A couple of more observations: this does not seem to be caused by anything specific to RHEL. Happens on openSUSE as well.
Looks like there are two ways it can fail:
BDB0087 DB_RUNRECOVERY: Fatal error, run database recoveryReader died
and BDB0113 Thread/process 4388/4388 failed: BDB1507 Thread died in Berkeley DB library
The second one (BDB0113) is easier to hit when running under strace(2), possibly due to a slowdown. There's a quite obvious race in src/env/env_failchk.c:__env_in_api():
When the check is running as another process is starting and being added to the table, its ip->dbth_state state changes while the body of the SH_TAILQ_FOREACH(ip...) loop is running having a different value in the if() conditionals, with a chance that none of those will match.
I'm nor sure how to fix that though.

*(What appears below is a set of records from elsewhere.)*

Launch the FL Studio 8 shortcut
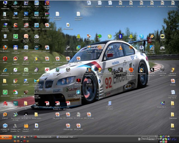The image size is (179, 143). point(36,58)
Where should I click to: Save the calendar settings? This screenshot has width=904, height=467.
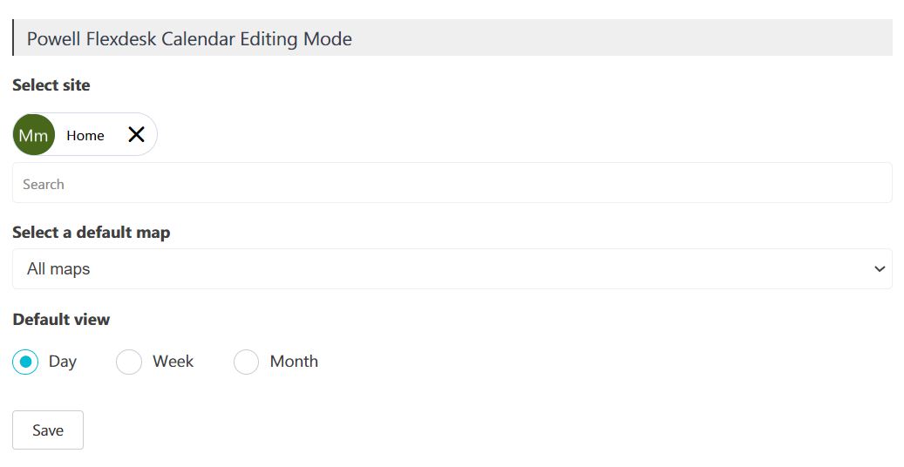(x=48, y=430)
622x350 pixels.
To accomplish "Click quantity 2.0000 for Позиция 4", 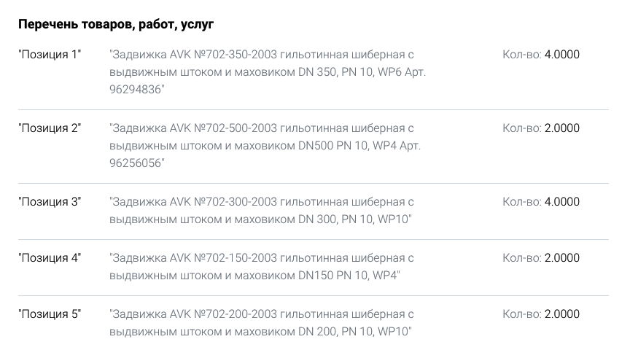I will 561,258.
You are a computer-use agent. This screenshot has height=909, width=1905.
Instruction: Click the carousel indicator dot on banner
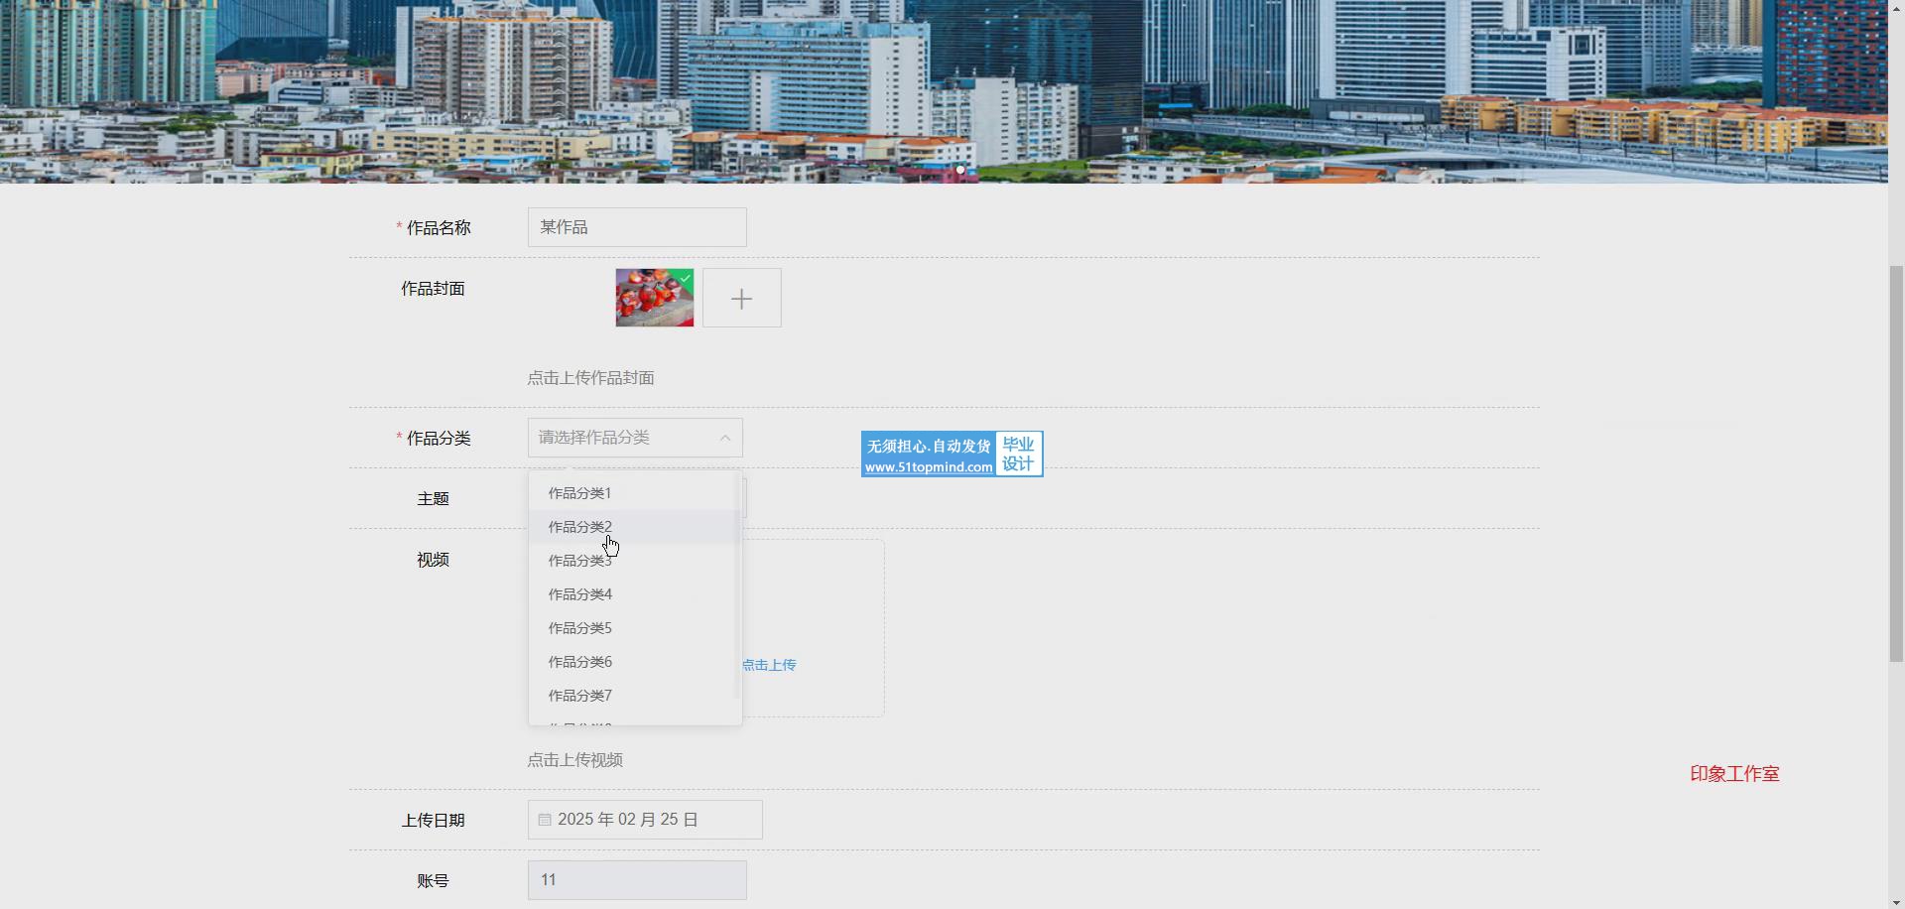click(x=960, y=170)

A big case() instead of the conditionals would cause it to be evaluated only once, but the same issue affects other fields (tid, pid) as well; the other process can reuse the slot, changing those fields to their own identification mid-air.
Message was edited by: 982876: The race affects other fields too
thanks for this information - this is useful to know. I am hoping it will reproduce for us as well.
Just doing a follow up on this item.
We found an obscure race condition in the code that was the cause of this issue. We have it fixed and the fix will be included in the next release.